Wednesday, October 12, 2005

Those loathsome French

It all seemed like such a good idea at the time. In a carefully choreographed move yesterday, Washington and Brussels launched an attempt to revitalise stalled WTO negotiations, announcing subsidy cuts for farmers in the United States and the European Union.

According to The Guardian, US trade representative, Robert Portman, led the way with an offer to cut want the paper called “the most trade-distorting American farm support” by 60 percent by 2013, provided Europe responded with its own 80 percent reduction.

The much-rested Peter Mandelson then responded by calling the US offer "constructive” and announced a plan to cut EU agricultural subsidies by 70 percent and to set a ceiling of 10 percent for industrial tariffs.
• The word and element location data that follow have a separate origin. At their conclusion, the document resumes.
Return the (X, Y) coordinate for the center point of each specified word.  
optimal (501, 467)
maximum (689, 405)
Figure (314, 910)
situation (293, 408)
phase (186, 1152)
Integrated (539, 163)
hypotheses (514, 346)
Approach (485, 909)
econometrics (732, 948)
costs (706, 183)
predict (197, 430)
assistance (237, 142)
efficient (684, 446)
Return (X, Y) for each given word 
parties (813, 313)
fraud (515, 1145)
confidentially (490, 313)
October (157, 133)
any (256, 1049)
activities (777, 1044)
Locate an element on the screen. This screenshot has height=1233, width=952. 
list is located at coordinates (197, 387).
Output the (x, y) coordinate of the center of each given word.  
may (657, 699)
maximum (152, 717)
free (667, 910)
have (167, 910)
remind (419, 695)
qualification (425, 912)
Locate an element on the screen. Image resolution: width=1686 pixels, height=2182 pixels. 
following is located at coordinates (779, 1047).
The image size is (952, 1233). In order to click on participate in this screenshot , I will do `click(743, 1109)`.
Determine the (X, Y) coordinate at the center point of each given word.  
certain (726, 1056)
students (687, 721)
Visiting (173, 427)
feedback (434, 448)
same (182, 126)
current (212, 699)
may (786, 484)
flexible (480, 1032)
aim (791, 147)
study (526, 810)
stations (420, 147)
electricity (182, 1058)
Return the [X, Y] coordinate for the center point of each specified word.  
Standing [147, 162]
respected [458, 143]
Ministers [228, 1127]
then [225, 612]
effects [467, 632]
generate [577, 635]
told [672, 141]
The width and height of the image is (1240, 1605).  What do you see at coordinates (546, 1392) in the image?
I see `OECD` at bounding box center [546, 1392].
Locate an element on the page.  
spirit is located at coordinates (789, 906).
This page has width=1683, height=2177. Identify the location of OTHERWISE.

Trebles all round and much jollification – apart from Oxfam, which immediately started peering deep into the horse’s mouth - as this was seen as the breakthrough that would allow progress to be made in the other areas covered by the Doha round of negotiations launched almost four years ago. But that was to reckon without the utterly loathsome French.

By the afternoon, according to Reuters, French trade minister Christine Lagarde (above) was accusing Mandelson of going too far, complaining that he had not consulted EU member states enough beforehand.

With hauteur characteristic of the breed, she sniffed: "The points on which I think Commissioner Mandelson went beyond the conditions and principles of his mandate, and his obligation on transparency with member states, concern in particular the positions he took on agriculture," adding, "We need to remind the commissioner of the red line of his mandate."

We have said it before, and we'll say it again. The French political breed is utterly loathsome. The case for cutting subsidies and opening our markets to the developing world is unarguable and, for want of concessions by the developed states, hundreds of thousands if not millions of people die each year. But does that worry that shoddy crew in Paris? Does it heck. They really, really are loathsome.